第一百六十九章耳边旧话语
后来她去母亲那儿吃饭,刚进门,母亲就看了她一眼,语气轻飘飘。
“这两天脸色不错!”
她轻笑了一下。
“睡得好!”
“是因为有人不站门口了,还是因为你心里没刺了?”
“都不是!”她坐下,接过那碗莲藕排骨汤。
“是我终于明白了,我不需要用防备证明我已经不爱了!”
母亲听着没吭声,只是慢慢地拨着碗里的排骨。
“那他现在还会来吗?”
“会!”苏蔓宁咬了一口藕片。
“但不会敲门了!”
“你不让他敲?”
“我不阻止他站门外!”她看着母亲。
“但我也没再主动关窗了!”
“你这是想让他一直站着?”
“不是!”她摇头。
“我只是……终于不再怕他站着!”
“蔓宁!”母亲放下筷子,语气认真。
“你要是还想等,就别把人留在屋檐底下淋雨!”
“我没让他淋雨!”
“可你没让他进屋!”
“妈,我不是不让他进!”她眼神一顿。
“我是还没准备好和他一起坐在同一桌饭里!”
母亲没再劝,只是伸手拍拍她的手背。
“行,那你慢慢来!”
“你心里有数就行!”
—
两天后,她去参加一次高校的开放讲座。
讲题是“情绪与艺术中的留白结构”。
讲台上她说话的声音一如既往地平稳,思路清晰,表情不多,但有足够的力量让在场的学生都认真听讲。

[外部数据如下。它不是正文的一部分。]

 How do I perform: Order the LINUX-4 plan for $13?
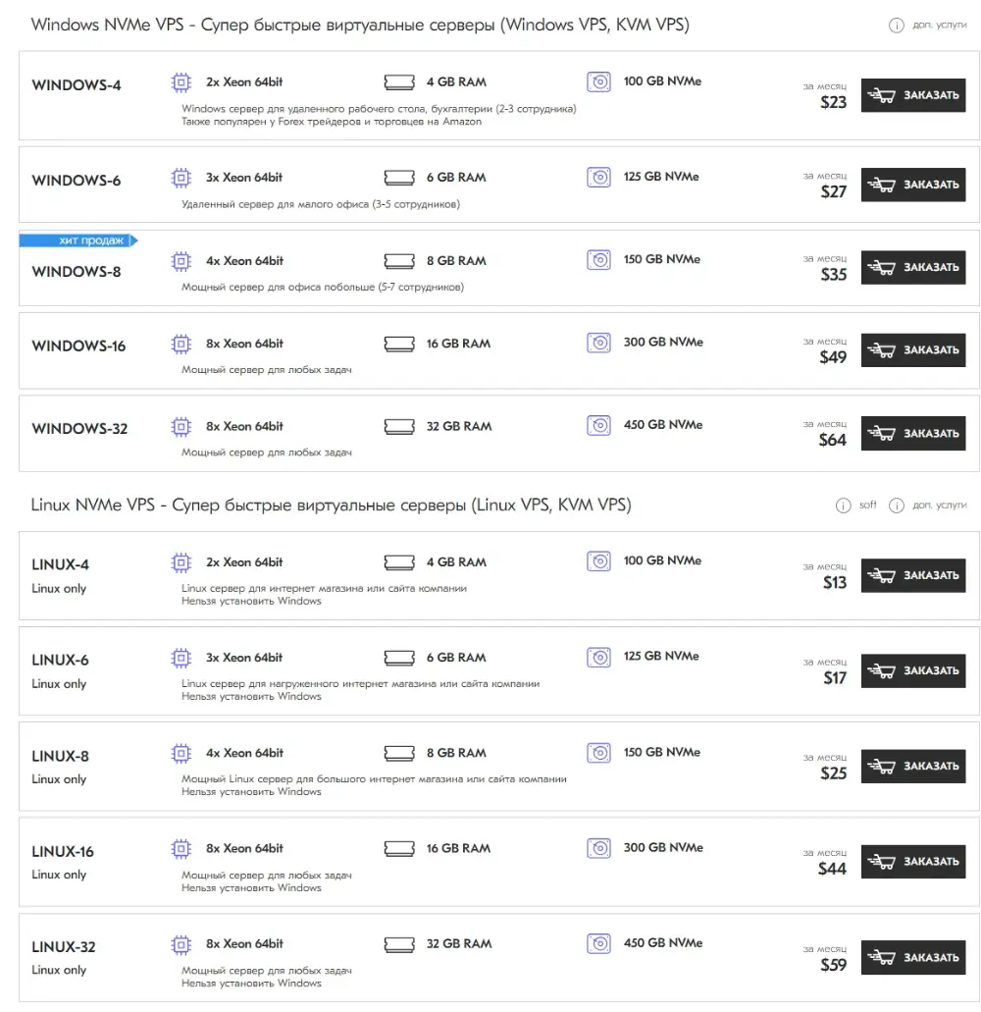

结束后,她在后台收拾资料,一位学生走过来,递给她一张便签纸。
“苏老师,这是有位听众让我转交给您的!”
她打开来看,字迹她一眼就认了出来。
【我今天第一次坐在你讲座最后一排。
你还是像从前一样,说话不快不慢,可我忽然发现,我已经不是那个听不懂你的人了!】
【谢谢你今天讲了那句:‘不是所有情绪都需要被填满!’】
【我知道你说的不是我,但我愿意做那个……不再让你去填的空!】
她看完之后,没有折起那张便签,而是把它夹进了今天用的讲稿里。
讲稿上,她写的主标题是:留白,不是疏离,而是自我修复之后的选择。